D’autres vers d’Eschyle, issus de sa pièce Agamemnon, font écho à la pièce Grand Palais : « Cette maison s'écroule ; je suis épouvanté par le bruit de cette pluie de sang qui désagrège ce palais ». En effet, tout s’écroule, pour Bacon, au moment où il découvre le suicide de son ex-amant. La consécration de son œuvre paraît chimérique, dérisoire ; le peintre est hanté par le spectre de Dyer. Il a beau essayer de communiquer avec lui, il est seul. Encore plus seul d’être entouré d’une foule qui ignore la tragédie.
Derrière les parois transparentes, George Dyer a l’air d’un spectre dans un aquarium. Prostré dans une lumière vert sombre, il raconte son malheur, la distance, l’éloignement ; ses reflets dans les glaces du fond le décomposent et l’emprisonnent dans le même, l’ipséité. George Dyer n’était pas de ce monde, celui de Bacon, des artistes en vue, des notables ; il venait de l’East end londonien, où il volait pour vivre. Devenu le modèle de Bacon, il fut soudain désœuvré, il se mit à boire plus que de raison, et n’avait plus qu’une fierté : celle d’apparaître sur les toiles du peintre. Une telle dépendance était dangereuse, surtout au sein d’une relation tumultueuse, entre ruptures et réconciliations houleuses.
Le scénographe convoque les toiles de Francis Bacon, ses structures tripartites, son traitement des corps. Au début, avant qu’il ne parle, Dyer apparaît comme une statue difforme, à cause de sa posture singulière. On dirait un animal, ou bien l’une des Erinyes peintes sur le triptyque de Bacon en 1930 : Trois figures au pied d’une crucifixion.

Trois figures au pied d’une crucifixion, Francis Bacon, 1930


L’influence du célèbre triptyque Trois études de Lucian Freud sur la scénographie et sur les postures de Vincent Dissez -l’acteur qui joue Dyer- est très nette.

 


Trois études de Lucian Freud, Francis Bacon, 1969


Les miroirs convexes, au lointain, ceux qui donnent à voir le modèle sous tous les angles comme une bête de foire, font probablement référence aux triptyques de Bacon, qui obtenaient tant de succès. Ces glaces ressemblent aux paravents d’une œuvre célèbre de bacon : Etude pour une corrida.

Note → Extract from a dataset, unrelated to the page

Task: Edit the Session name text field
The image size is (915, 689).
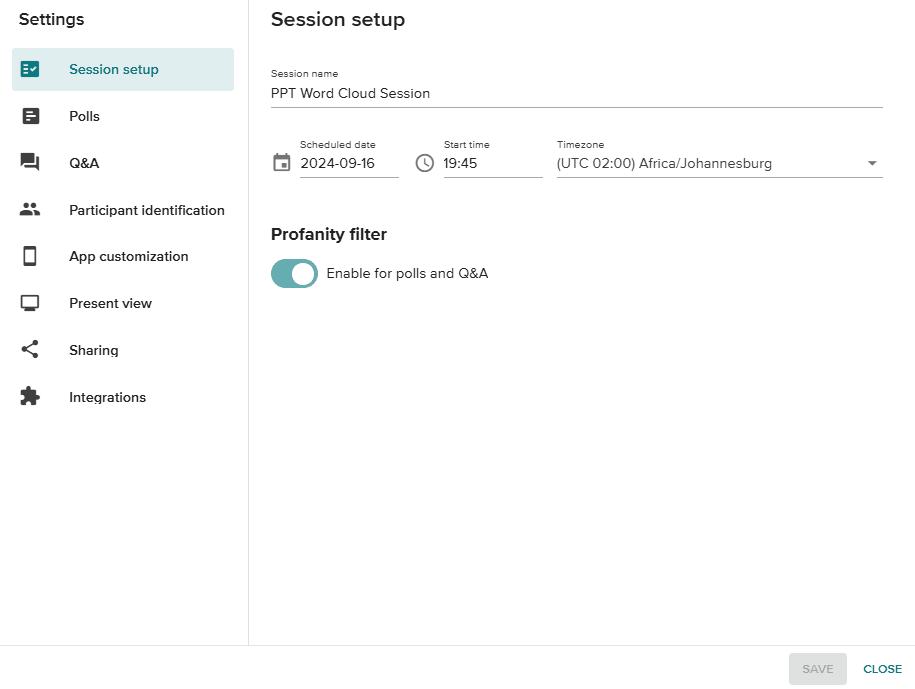Action: coord(577,94)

Etude pour une corrida n°2, Francis Bacon 1969

S’il est un leitmotiv dans ce spectacle si composé, si travaillé, c’est la décomposition. Décomposition visuelle de l’apparence de Dyer, par les reflets.
Décomposition de son corps enterré. Aspect décomposé du texte de la pièce, composé par deux auteurs, et porté par deux voix très différentes. Décomposition du temps, au gré des réminiscences de Francis Bacon et des interventions de George qui le hante.  Décomposition des photos de Muybridge citées par Bacon et vidéoprojetées.

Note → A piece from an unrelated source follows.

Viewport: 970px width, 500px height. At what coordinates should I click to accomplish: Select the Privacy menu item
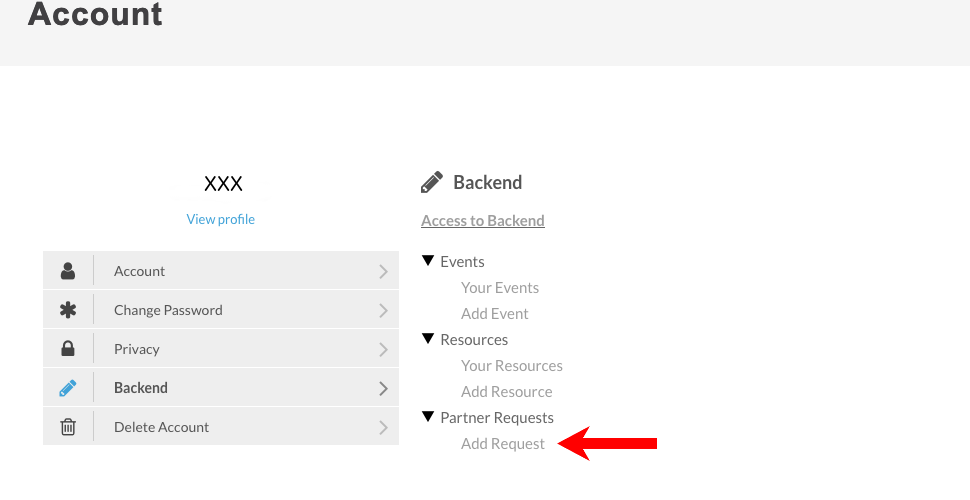tap(137, 349)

Man ascending stairs, Muybridge, 1884

Toutes ces décompositions donnent un spectacle composé d’éléments qui glissent les uns sur les autres, se bousculent et se font écho. Notre imagination recoud ce patchwork au fil de la représentation, mais ce qui qui nous guide n’est pas tant la raison que les émotions et les sensations : le rouge des dahlias et du sang, le vert de la mort et du jardin mondain, l’envoûtement sonore, et la peine, l’arrachement de la mort.
En quittant la salle, je me demande ce que les élèves en ont pensé. 

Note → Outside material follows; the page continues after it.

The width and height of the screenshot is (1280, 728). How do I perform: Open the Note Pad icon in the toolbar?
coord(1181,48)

Ecoutons Dimitri, élève de 1èG2.

Dimitri :


C'est avec surprise que j'ai découvert Grand Palais, une pièce entièrement masculine et pour moi assez cyclique. J'ai été très intrigué par le dispositif mis en place sur la scène. Le décor offrait une mise en scène captivante.
Une sorte de "cinquième mur" c'est-à-dire une double paroi en plastique transparent disposée au centre de la scène coupait la scène en trois. De plus, elle formait un couloir, créant ainsi un effet d'images de synthèse, comme des hologrammes. Entre ces parois circulait par moments une fumée, comme des nuages dans la tempête, laissant apparaître des personnages. 
Le fond de la scène était un espace vide qui pour moi illustrait une vue cérébrale de Francis Bacon.
Un tapis sonore dans le premier espace matérialisait les pas du peintre sur le gravier. Les projecteurs disposés dans le grill donnaient différentes couleurs à ce tapis, tantôt rouge, tantôt vert, rose ou violet.
Les coups de pied au sol du comédien résonnaient. Est-ce du son envoyé dans les baffles ? Ou bien une résonance créée par un creux sous la scène ? Je ne sais pas.
Les lumières étaient disposées de façon à placer le comédien au centre de la scène. Deux spots en haut, dont les fuseaux se croisaient, et deux spots au sol, l'un en face de l'autre ; de cette façon, sur le parterre, une ombre multipliée apparaissait.
Tout au long de la pièce, des images et du texte étaient projetés sur une toile transparente, et ils se reflétaient sur l’autre toile, comme un écran. D'où la sensation d'hologramme lorsque les comédiens passent dans le couloir entre la première et la deuxième paroi.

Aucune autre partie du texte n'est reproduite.